Ich hatte die Augen fest zugekniffen, um nicht geblendet zu werden und wagte nun wieder einen Blick. Anstelle der Ratte stand dort nun ein kleiner Mann in gebeugter Pose, die Hände nahe am Gesicht zusammengeführt. Auch in Menschengestalt erinnerte er mich fatal an eine Ratte. Die spitze Nase und die wässrigen Augen in Kombination mit dem nahezu kahlen, von farblosen Haaren überzogenen Kopf ... typisch Nagetier.
„Hallo Peter", begrüßte ihn Lupin, seiner Stimmlage war kaum anzumerken, dass sich das langjährige Haustier eines seiner Schüler als sein totgeglaubter Schulfreund Peter Pettigrew entpuppt hatte. Aber vielleicht war er als Werwolf und Freund von Sirius Black auch schon an einige Kuriositäten gewöhnt. „Lange nicht gesehen."
Die hellen Augen des kleinen Mannes, den ich bereits um einige Handbreit überragte, huschten im Raum umher und klebten auffällig oft auf der Tür. „Remus, mein alter Freund!"
Sirius trat vor. In seinen grauen Augen lag ein gefährliches Glitzern. „Und was ist mit mir? Hast du mich vermisst?"
Auf dem teigigen Gesicht Pettigrews breitete sich ein Ausdruck der Furcht aus. „Sirius!" Wieder der Blick zur Tür. Sicherheitshalber stellte ich mich davor. „Remus, er hat versucht mich umzubringen!"
„War es nicht vielmehr andersherum?", mischte sich wieder Sirius ein und schlich sich raubkatzenartig näher an Peter, der noch weiter in sich zusammensank.

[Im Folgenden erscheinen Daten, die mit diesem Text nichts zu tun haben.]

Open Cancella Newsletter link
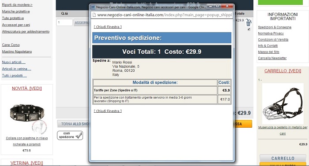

„Stimmt", pflichtete Lupin ihm bei. „Dafür, dass Sirius es auf dich abgesehen hatte, wirkst du erstaunlich fidel."
Peter Pettigrew knetete eifrig seine Hände. Hinter seiner fahlen Stirn schien es mächtig zu rattern. „Ich-ich konnte fliehen ... aber für Lily und James ... nun, es war zu spät."
Von unbändiger Wut getrieben packte mein Onkel ihm am Kragen und fuchtelte mit seinem Zeigefinger vor seinem Gesicht herum. „Wage es ja nicht, ihre Namen in der Gegenwart ihres einzigen Kindes und meiner Wenigkeit auszusprechen! Ich wurde bereits für den Mord an dir verurteilt, da kann ich es ebenso gut jetzt nachholen!"
Quiekend wand sich der untersetzte Mann in seinem Griff, ebenso wie die Ratte noch vor wenigen Minuten. Schließlich war es Lupin, der ihn erlöste, sanft legte er Sirius seine Hand auf die Schulter. Mein Onkel blickte auf Remus Hand und ließ Pettigrew los, als hätte er sich verbrannt. „Es reicht erstmal, Sirius. Du bist nicht alleine, diesmal tun wir es gemeinsam."